Susunlah baris-baris item, mulai dari baris yang memuat "Select the Faculty & Staff menu item" sampai dengan baris terakhir item, sebagai tabel Markdown berkolom "No" dan "Baris", tanpa baris kosong. Gambar tidak perlu disertakan dalam jawaban.
════════════════
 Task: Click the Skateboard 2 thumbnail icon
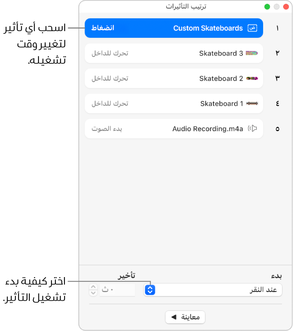point(252,78)
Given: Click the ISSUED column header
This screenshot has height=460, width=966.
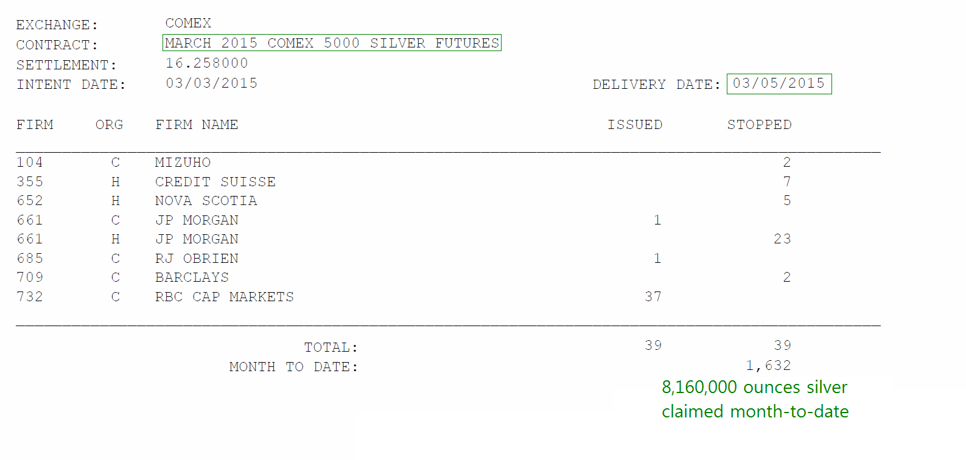Looking at the screenshot, I should (x=635, y=125).

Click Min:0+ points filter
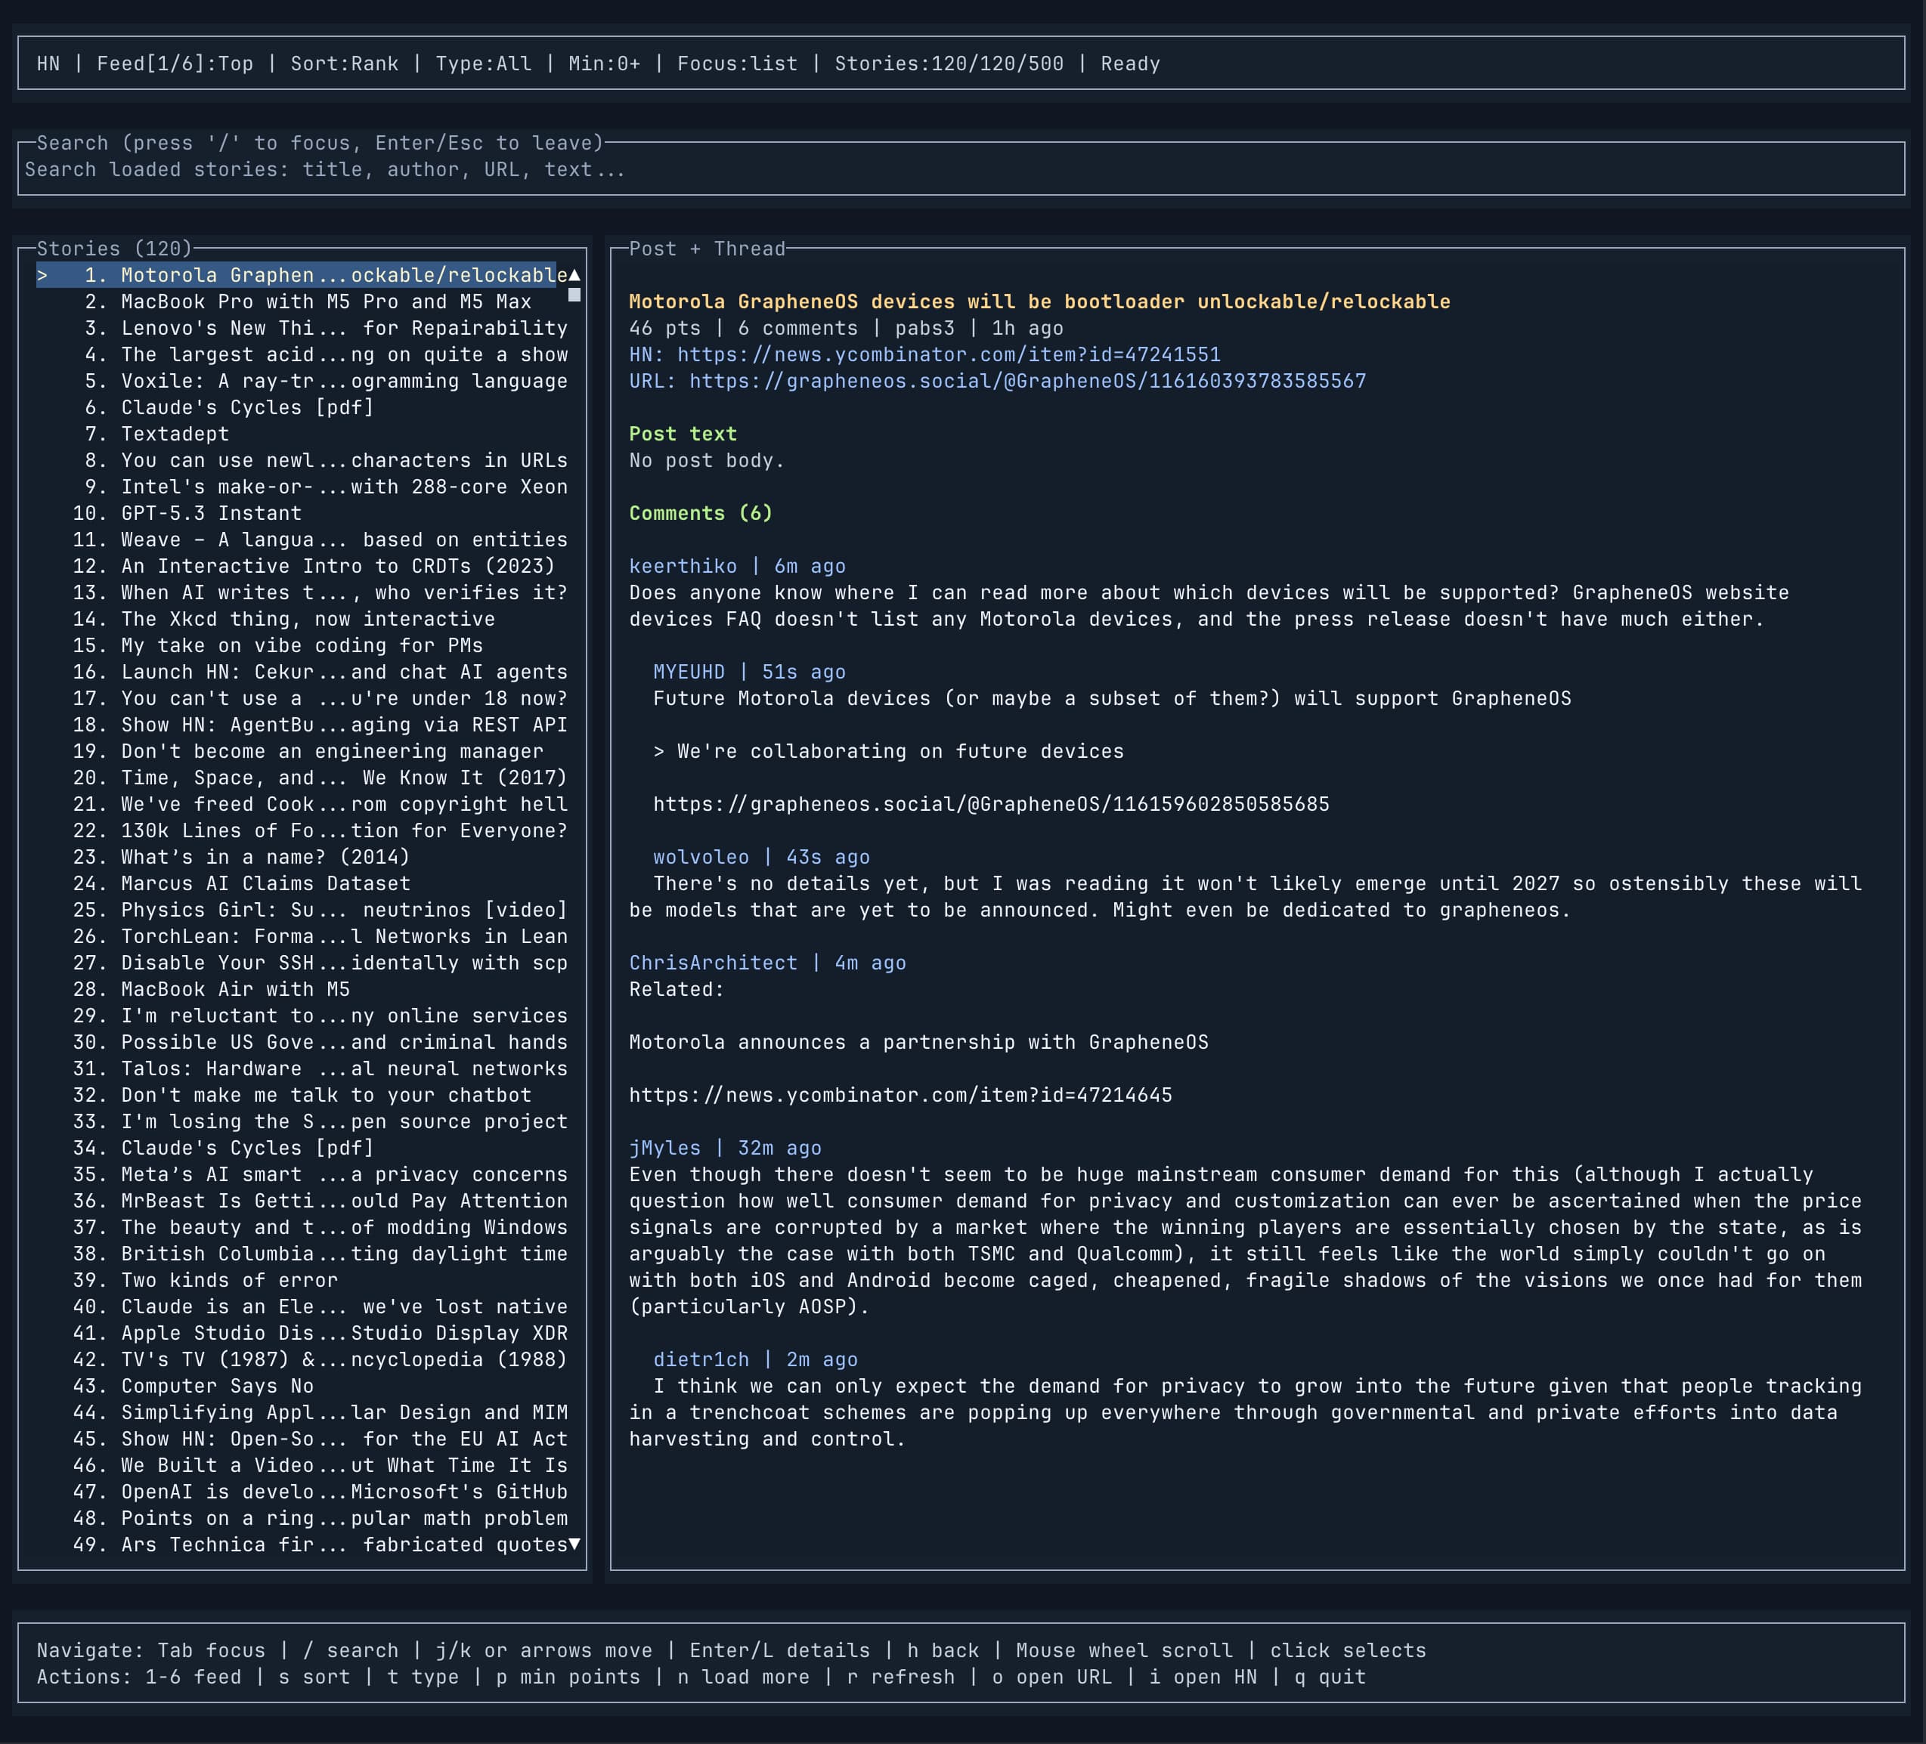[605, 63]
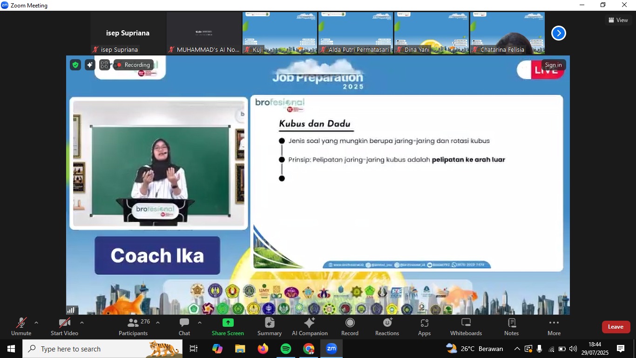Expand video options arrow next to Start Video
The image size is (636, 358).
82,323

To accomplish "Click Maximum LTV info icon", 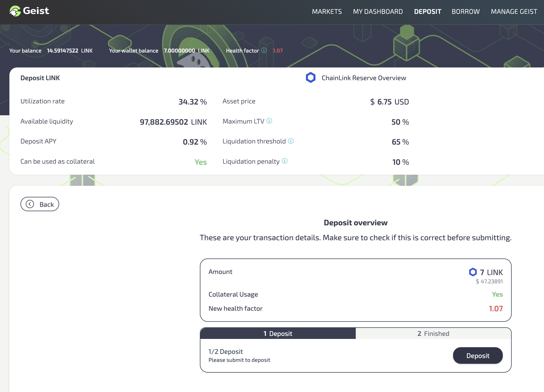I will pos(269,121).
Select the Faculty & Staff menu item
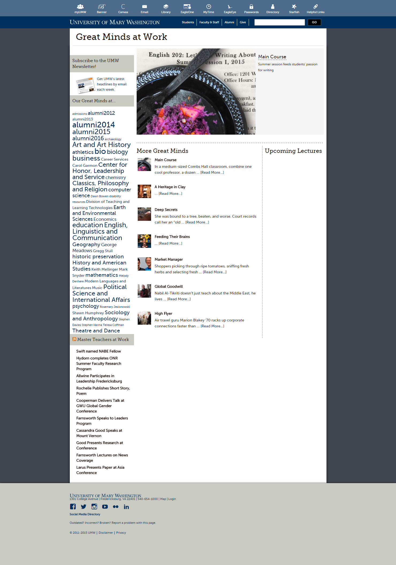The height and width of the screenshot is (565, 396). click(209, 22)
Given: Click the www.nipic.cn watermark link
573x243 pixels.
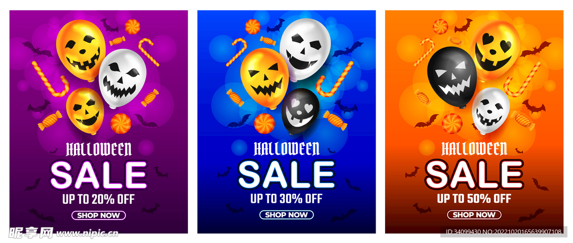Looking at the screenshot, I should click(x=87, y=233).
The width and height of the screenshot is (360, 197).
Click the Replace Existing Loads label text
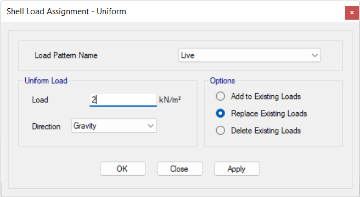point(269,113)

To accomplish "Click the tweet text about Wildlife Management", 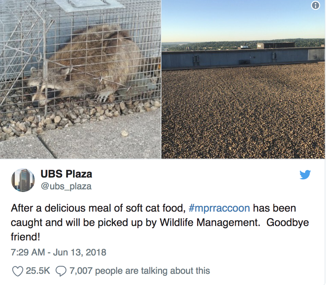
════════════════
▶ _Penyelesaian Soal_
| No | Baris |
|---|---|
| 1 | Select the Faculty & Staff menu item |
| 2 | The height and width of the screenshot is (565, 396). click(209, 22) |
| 3 | Given: Click the www.nipic.cn watermark link |
| 4 | 573x243 pixels. |
| 5 | Looking at the screenshot, I should click(x=87, y=233). |
| 6 | The width and height of the screenshot is (360, 197). |
| 7 | Click the Replace Existing Loads label text |
| 8 | point(269,113) |
| 9 | To accomplish "Click the tweet text about Wildlife Management",  |